That juxtaposition of scales is something we as astronomers grapple with daily, and it never ceases to amaze me. For instance, in the letter published today, we have measured light echoes reprocessing off the gas spiraling into a black hole. These echoes map out regions closer to a stellar mass black hole than ever before, well beyond the spatial resolution of any telescope. The echoes correspond to distances of tens of miles around a black hole that is 10,000 light years away; that’s like seeing something the size of a pea at the distance of Pluto. This finding has implications for understanding how black holes feed and how they impart energy back into their surroundings.

Our discovery was made with NASA’s newest X-ray observatory, NICER, a small telescope, about the size of a washing machine, which sits on the International Space Station. NICER was designed to measure the density of neutron stars, which are composed of ultra-dense matter in states so exotic they cannot be produced in a lab. NICER was also the first to demonstrate that  pulsars can be used for inter-stellar navigation. Though small in size and in budget, NICER is paving the way for big breakthroughs in astrophysics, condensed matter physics, and deep-space travel.
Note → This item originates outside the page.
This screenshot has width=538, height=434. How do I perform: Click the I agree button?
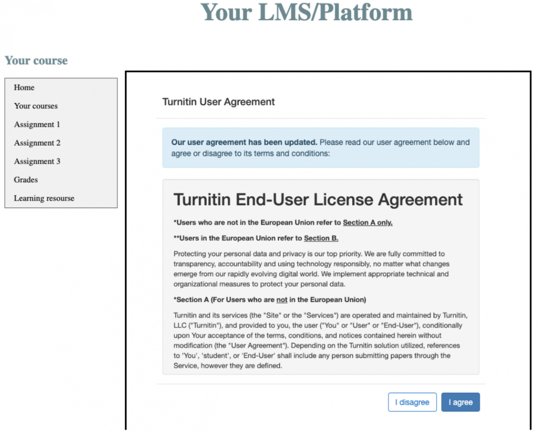coord(460,402)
NICER is not the only small NASA mission with big goals. Many of the most important astrophysics discoveries of the decade have been made using data from small space missions. For instance, WMAP made the first precise cosmological measurements, determining the age of the universe at 13.73±0.12 billion years; NuSTAR definitively showed compact objects consuming material from a companion star at rates way above the theoretical limit; and TESS, launched a few months ago, will find thousands of Earth-sized planets around other stars.

There is a trend in astrophysics, like in many other scientific disciplines, to go big---bigger collaborations, bigger telescopes, bigger budgets. While these larger missions are important and open avenues for profound new insights, they should not exclude the smaller missions which, while less flashy than the large ones, provide a continuous stream of critical data that help move the field forward, sometimes by leaps and bounds.

A robust suite of small to medium missions provides a broad range of science and a richer outlook. Breadth in astrophysics research is vital, not only for greater scientific advancement, but also in the most practical sense, as it promotes new technological innovation and nurtures different computational and analytical expertise. Also, for early career scientists like myself, small to medium sized missions afford a unique opportunity to get involved in multiple aspects of a mission’s development, design, and execution, whereas the timeframe for a large mission can span an entire career before coming to fruition.

If I’ve learned anything from my career as an astrophysicist, it is that there is so much that we still don’t know. We don’t know where the next big breakthrough will be, and so it is our duty to prepare with a varied and dynamic fleet of complementary missions. It is this diversity in perspective that drives discovery.